• _WORK TASK_:
Here is a listing, set out below; repeat its lines from the one with "1429x419 pixels." to the last, both included, and leave out the pictures.

####

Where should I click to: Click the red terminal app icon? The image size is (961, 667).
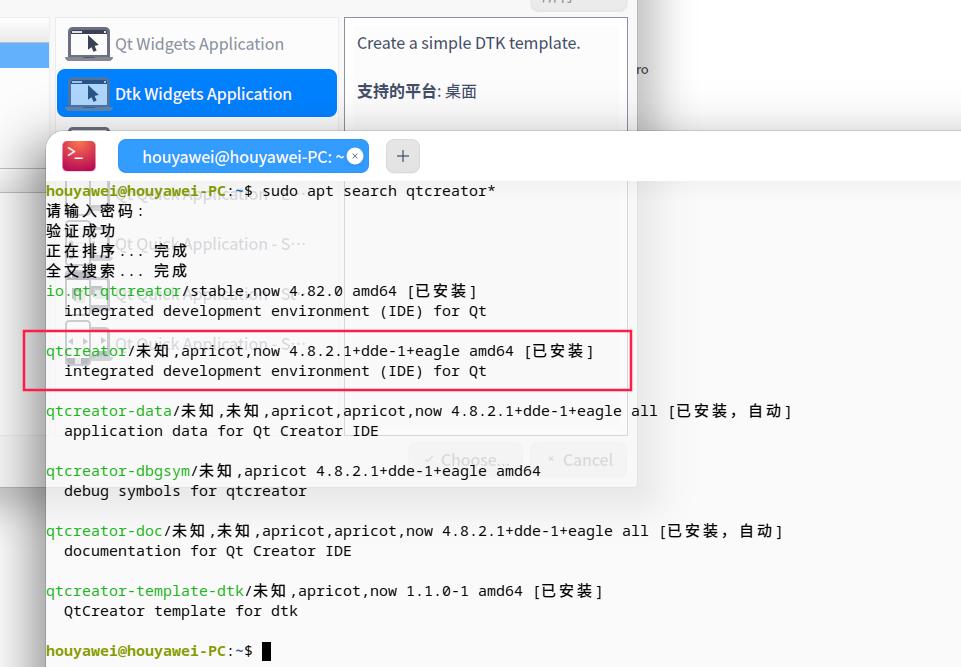pos(79,156)
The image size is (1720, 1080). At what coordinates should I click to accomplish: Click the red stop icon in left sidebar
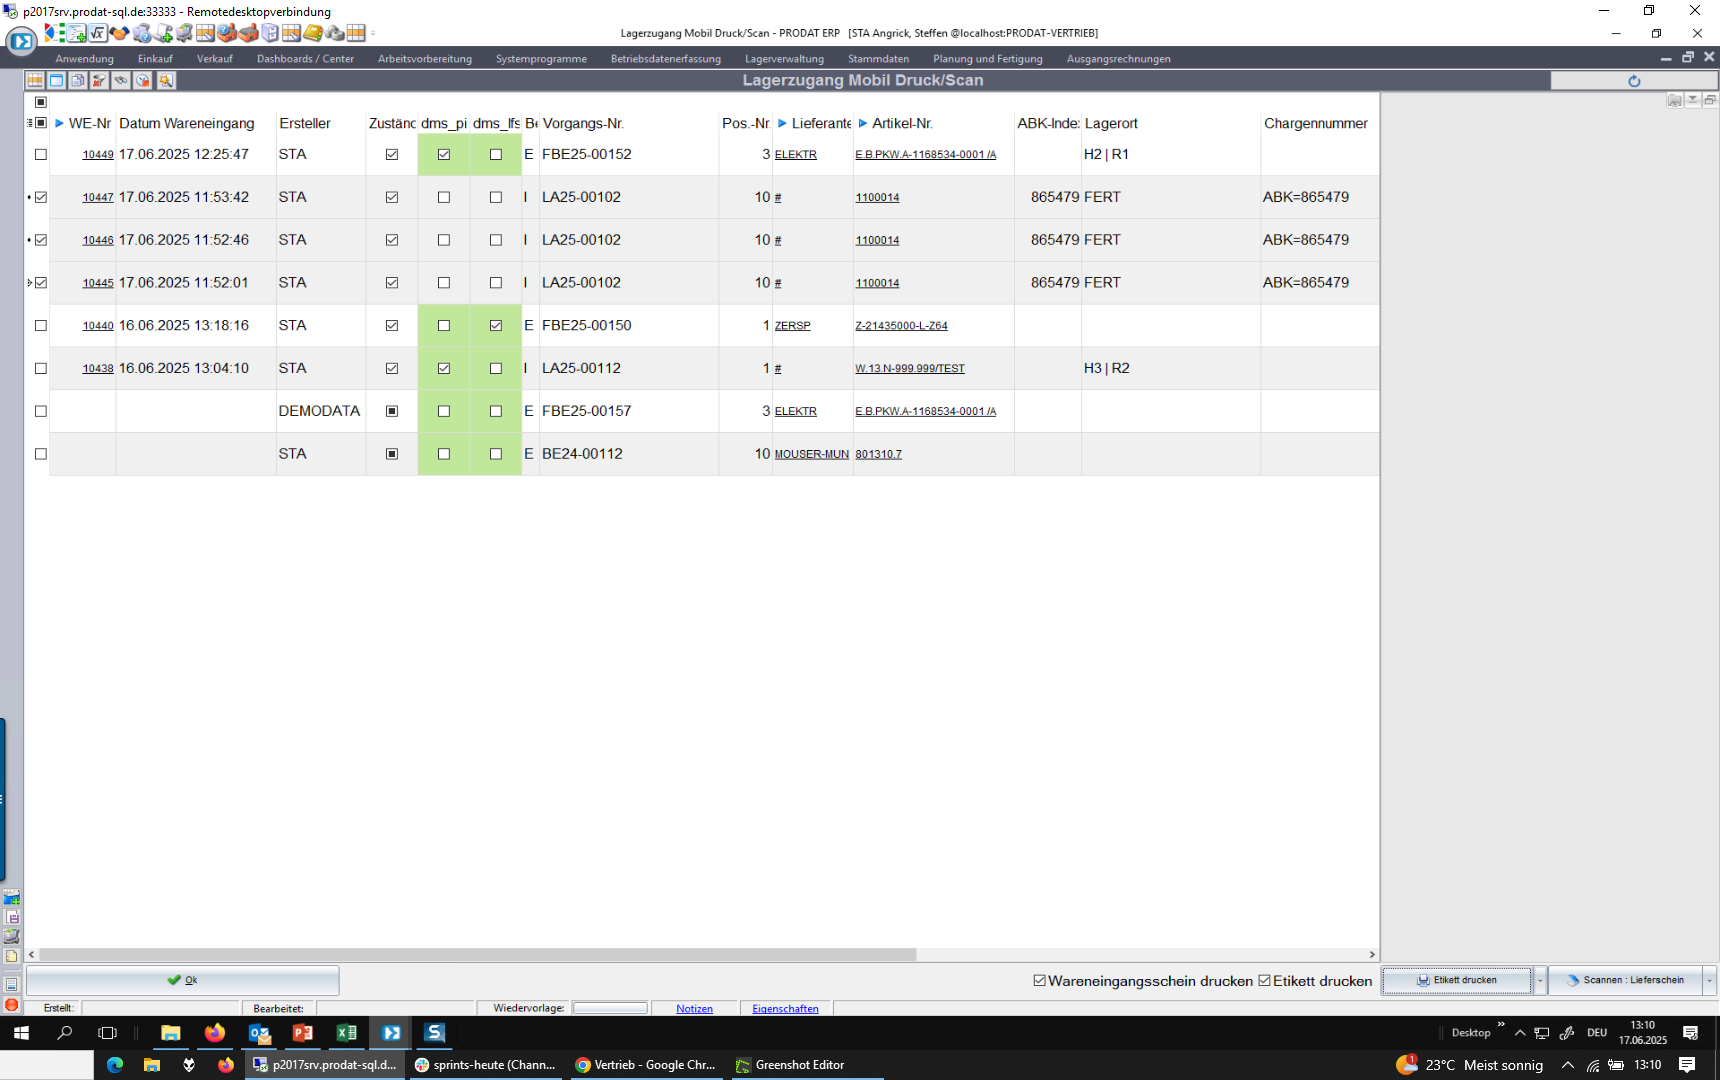click(11, 1005)
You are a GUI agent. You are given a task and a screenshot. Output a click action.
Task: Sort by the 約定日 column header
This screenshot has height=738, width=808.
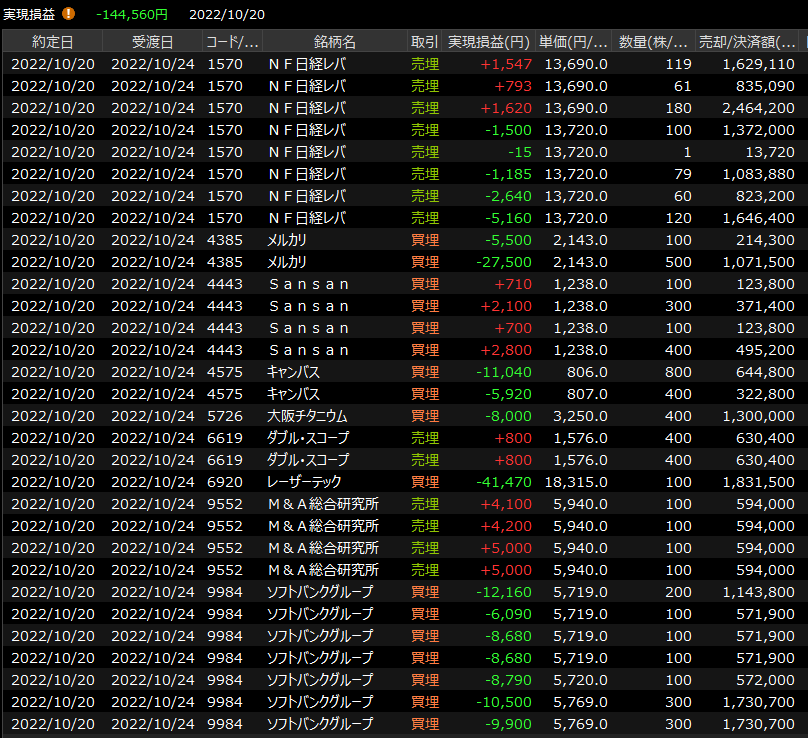click(x=52, y=41)
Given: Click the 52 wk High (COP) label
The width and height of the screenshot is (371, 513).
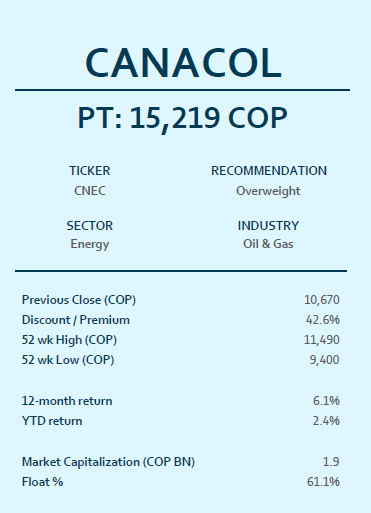Looking at the screenshot, I should (x=69, y=340).
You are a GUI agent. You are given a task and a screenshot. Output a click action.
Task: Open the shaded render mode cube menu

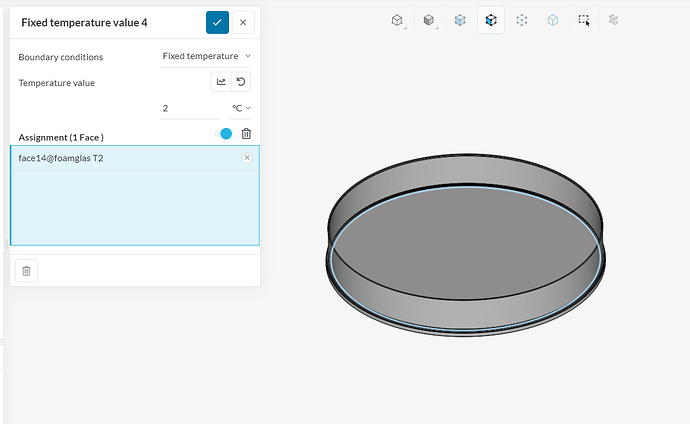[429, 19]
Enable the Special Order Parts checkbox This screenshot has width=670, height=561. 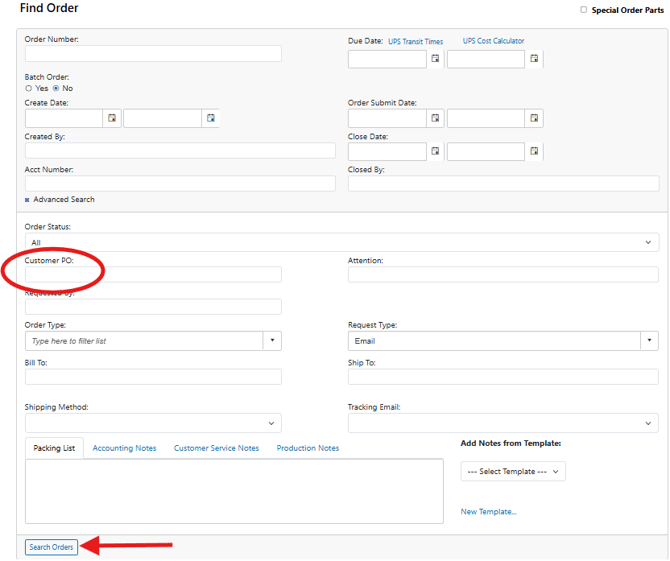584,10
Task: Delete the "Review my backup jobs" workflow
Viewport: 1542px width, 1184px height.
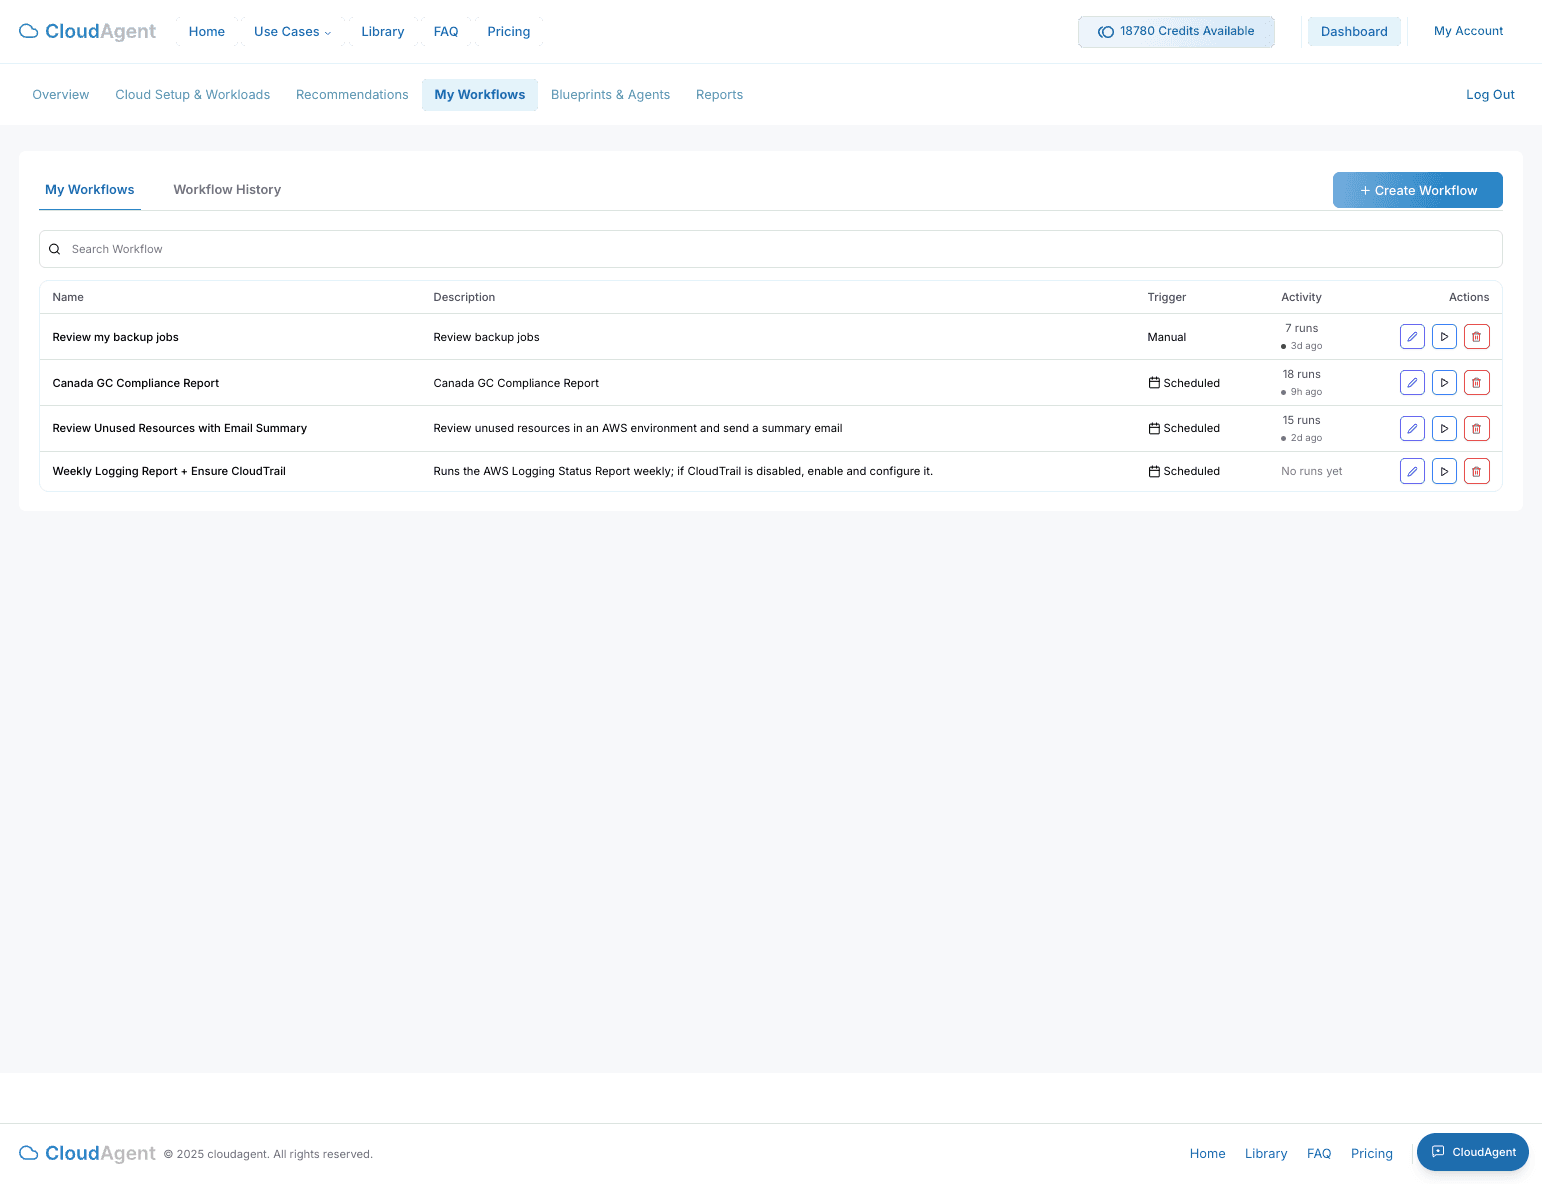Action: [x=1476, y=336]
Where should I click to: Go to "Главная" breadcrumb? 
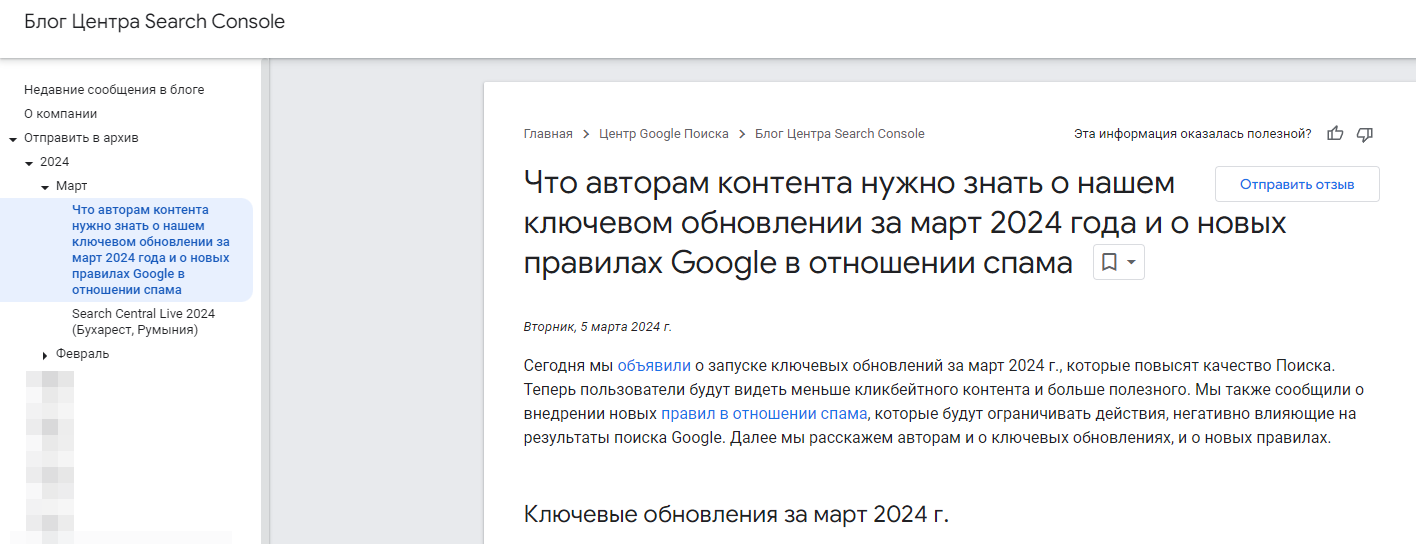pyautogui.click(x=548, y=134)
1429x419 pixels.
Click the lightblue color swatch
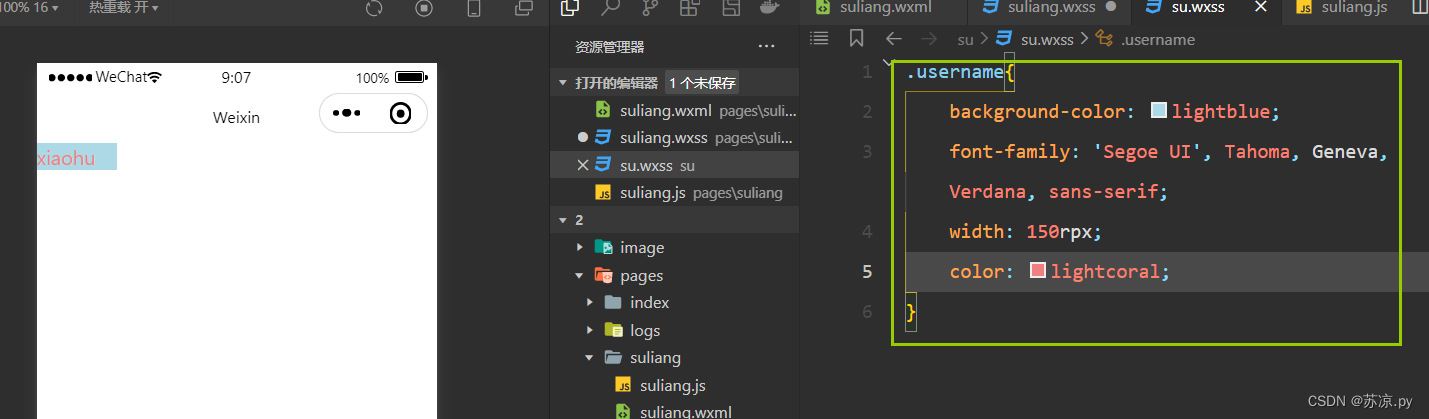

####

• _TASK ANSWER_:
1429x419 pixels.
Click the lightblue color swatch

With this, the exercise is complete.